# taz.de -- Semesterstart an den Universitäten: Der Kampf um die Plätze
       
       > Zu viele Studenten für zu wenige Plätze. Die Folge: Immer mehr Studenten
       > klagen ihren Studienplatz per Gericht ein. Aber auch die Universitäten
       > rüsten juristisch auf.
       
 (IMG) Bild: Die Universitäten sind auf den Ansturm der Bewerber nicht vorbereitet
       
       POTSDAM/BERLIN taz | Für einen Freitagnachmittag, zumal in den Ferien, ist
       es im Hörsaalgebäude der Universität Potsdam ungewöhnlich belebt. 70
       Personen stehen und sitzen im überfüllten Raum, ungewöhnlich ist auch das
       Thema: „Einklagen in Bachelor- und Masterstudiengänge“. Die meisten Zuhörer
       sind um die zwanzig. Sie lauschen dem Vortrag eines Anwalts, der sich auf
       Studienplatzklagen spezialisiert hat. Eingeladen hat der Allgemeine
       Studierendenausschuss (AStA). Zum ersten Mal biete er eine solche
       Veranstaltung an. „Wir haben selbst nicht mit so viel Leuten gerechnet“,
       sagt Sebastian Geschonke vom AStA.
       
       Nie zuvor wollten so viele junge Leute studieren wie heute, die Hochschulen
       rechnen mit einer halben Million Bewerber. Das liegt daran, dass zehn
       Bundesländer die Abiturzeit verkürzt haben und daher zwei Jahrgänge
       anfangen wollen zu studieren. Zum Juni setzte die Bundesregierung zudem die
       Wehrpflicht aus und so rücken noch einmal bis zu 60.000 junge Männer direkt
       nach der Schule in die Hochschulen statt in die Kasernen ein.
       
       ## Kein Platz in Potsdam
       
       Marlene aus Berlin hat im Sommer ihr Abitur bestanden. Ab Oktober will sie
       Erziehungswissenschaften in Potsdam studieren, aber sie hat im
       Bachelor-Studiengang keinen Platz bekommen. Nun setzt sie auf den Klageweg
       und ist in Potsdam, um zu erfahren, wie sie vorgehen muss. Beruhigt stellt
       sie fest, dass sie bisher alles richtig gemacht hat. Und sie ist
       erleichtert: „Ich sehe endlich, dass ich nicht allein mit meinem Problem
       bin.“ Eltern sind auch anwesend. Ein Vater macht Notizen für seinen Sohn,
       der hier studieren will. „Wenn der Junge dat studieren will, dann studiert
       er dat“, brummt er.
       
       Zwar haben Bund und Länder im Jahr 2007 den Hochschulpakt geschlossen und
       wollen so bis 2015 mehr als 500.000 weitere Studienplätze schaffen.
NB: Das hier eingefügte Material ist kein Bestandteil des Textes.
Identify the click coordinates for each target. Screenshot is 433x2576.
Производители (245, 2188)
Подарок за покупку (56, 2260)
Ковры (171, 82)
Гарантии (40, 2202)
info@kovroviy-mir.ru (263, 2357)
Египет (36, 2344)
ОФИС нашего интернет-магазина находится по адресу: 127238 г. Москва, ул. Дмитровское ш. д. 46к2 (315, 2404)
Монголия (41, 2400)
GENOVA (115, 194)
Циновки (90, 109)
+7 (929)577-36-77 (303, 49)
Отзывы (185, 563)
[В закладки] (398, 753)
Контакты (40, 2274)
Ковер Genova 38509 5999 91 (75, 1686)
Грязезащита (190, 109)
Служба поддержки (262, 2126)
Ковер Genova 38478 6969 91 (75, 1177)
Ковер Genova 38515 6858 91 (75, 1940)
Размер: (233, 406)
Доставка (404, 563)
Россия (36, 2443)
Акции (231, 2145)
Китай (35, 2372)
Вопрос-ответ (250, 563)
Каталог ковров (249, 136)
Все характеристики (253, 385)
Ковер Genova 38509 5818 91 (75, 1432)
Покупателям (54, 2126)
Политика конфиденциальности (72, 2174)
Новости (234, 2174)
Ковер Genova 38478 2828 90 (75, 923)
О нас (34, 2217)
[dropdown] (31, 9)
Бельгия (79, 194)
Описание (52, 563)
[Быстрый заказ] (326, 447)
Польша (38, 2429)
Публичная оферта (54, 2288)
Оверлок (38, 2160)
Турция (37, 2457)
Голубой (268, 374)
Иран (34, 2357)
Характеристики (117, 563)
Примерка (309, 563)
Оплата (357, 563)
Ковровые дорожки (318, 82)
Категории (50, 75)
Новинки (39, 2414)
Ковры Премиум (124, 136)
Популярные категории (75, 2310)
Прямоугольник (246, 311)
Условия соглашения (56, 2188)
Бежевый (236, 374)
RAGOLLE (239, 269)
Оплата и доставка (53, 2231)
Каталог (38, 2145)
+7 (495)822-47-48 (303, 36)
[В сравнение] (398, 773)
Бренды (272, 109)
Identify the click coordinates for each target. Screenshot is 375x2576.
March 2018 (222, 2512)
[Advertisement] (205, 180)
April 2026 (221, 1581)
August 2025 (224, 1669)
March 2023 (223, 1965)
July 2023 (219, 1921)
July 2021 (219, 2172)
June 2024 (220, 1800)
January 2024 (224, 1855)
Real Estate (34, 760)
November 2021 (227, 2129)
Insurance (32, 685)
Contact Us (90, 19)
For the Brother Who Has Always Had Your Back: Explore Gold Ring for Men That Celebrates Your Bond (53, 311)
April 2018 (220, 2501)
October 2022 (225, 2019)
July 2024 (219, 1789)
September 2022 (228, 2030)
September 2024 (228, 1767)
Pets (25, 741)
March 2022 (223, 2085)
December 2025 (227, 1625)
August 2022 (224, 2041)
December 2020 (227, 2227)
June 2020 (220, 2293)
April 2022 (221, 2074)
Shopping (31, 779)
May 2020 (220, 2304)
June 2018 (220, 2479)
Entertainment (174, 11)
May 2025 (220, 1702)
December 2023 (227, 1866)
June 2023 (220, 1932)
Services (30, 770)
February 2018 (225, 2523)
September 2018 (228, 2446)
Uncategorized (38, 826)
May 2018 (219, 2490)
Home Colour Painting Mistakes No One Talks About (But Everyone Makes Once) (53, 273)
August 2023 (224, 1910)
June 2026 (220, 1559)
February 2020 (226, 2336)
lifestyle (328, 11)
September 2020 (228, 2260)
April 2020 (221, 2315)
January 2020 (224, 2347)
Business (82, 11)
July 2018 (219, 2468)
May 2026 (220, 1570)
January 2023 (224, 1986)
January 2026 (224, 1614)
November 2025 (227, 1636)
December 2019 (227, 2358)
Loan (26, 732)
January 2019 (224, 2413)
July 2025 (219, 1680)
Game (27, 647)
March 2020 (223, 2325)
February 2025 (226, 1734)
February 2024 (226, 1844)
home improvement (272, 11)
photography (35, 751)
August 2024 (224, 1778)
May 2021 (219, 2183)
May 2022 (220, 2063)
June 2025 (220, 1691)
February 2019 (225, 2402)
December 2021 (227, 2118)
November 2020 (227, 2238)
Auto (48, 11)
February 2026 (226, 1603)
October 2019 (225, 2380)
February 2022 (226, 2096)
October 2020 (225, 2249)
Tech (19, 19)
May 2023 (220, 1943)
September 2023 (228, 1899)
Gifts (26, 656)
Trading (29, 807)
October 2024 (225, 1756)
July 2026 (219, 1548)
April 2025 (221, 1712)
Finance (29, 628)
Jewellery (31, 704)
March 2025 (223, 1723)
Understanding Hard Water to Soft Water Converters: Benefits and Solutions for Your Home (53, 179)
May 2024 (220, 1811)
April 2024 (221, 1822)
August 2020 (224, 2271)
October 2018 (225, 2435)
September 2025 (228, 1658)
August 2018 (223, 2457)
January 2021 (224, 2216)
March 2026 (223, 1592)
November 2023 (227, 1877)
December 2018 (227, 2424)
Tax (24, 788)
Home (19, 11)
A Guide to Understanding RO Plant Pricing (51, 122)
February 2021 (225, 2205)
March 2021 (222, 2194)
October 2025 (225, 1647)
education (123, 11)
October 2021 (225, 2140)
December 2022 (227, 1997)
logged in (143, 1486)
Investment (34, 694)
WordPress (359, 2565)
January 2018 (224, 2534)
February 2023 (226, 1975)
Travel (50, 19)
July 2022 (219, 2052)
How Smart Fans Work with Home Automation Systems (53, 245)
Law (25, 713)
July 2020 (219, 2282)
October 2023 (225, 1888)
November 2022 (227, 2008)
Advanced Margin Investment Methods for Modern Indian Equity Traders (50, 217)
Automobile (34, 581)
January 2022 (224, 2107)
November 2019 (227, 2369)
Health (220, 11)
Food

       Unterschätzt haben sie aber den wachsenden Willen der jungen Leute zu
       studieren – aktuell wollen es 46 Prozent eines Jahrgangs, ein Plus von 10
       Prozentpunkten in fünf Jahren.
       
       Um des Andrangs Herr zu werden, haben gerade die Hochschulen im Westen der
       Republik ihre Zulassungskriterien verschärft. Für die Hälfte der über 9.000
       Bachelor-Studiengänge gilt nach Auskunft der Hochschulrektorenkonferenz
       (HRK) ein Numerus clausus (NC). Die Universität Bremen hat den NC aber für
       dieses Semester über fast alle Fächer verhängt. „Schon in der Vergangenheit
       waren viele Fächer zulassungsbeschränkt, in diesem Jahr haben wir das
       ausgeweitet“, bestätigt ihr Sprecher Eberhard Scholz.
       
       An der Freien Universität Berlin ist die Lage ähnlich. „Nahezu alle
       Studienfächer haben einen NC“, sagt Sprecher Goran Krstin. Auf 4.000
       Studienplätze in den grundständigen Studiengängen seien über 30.500
       Bewerbungen eingegangen. Besonders begehrt sind die Fächer Psychologie, BWL
       und Jura. Wer in Berlin Psychologie studieren will, braucht eine Abiturnote
       von 1,1.
       
       ## Schlupflöcher in den NC-Studiengängen
       
       Wer abgelehnt wurde, muss warten oder kann juristische Mittel ergreifen.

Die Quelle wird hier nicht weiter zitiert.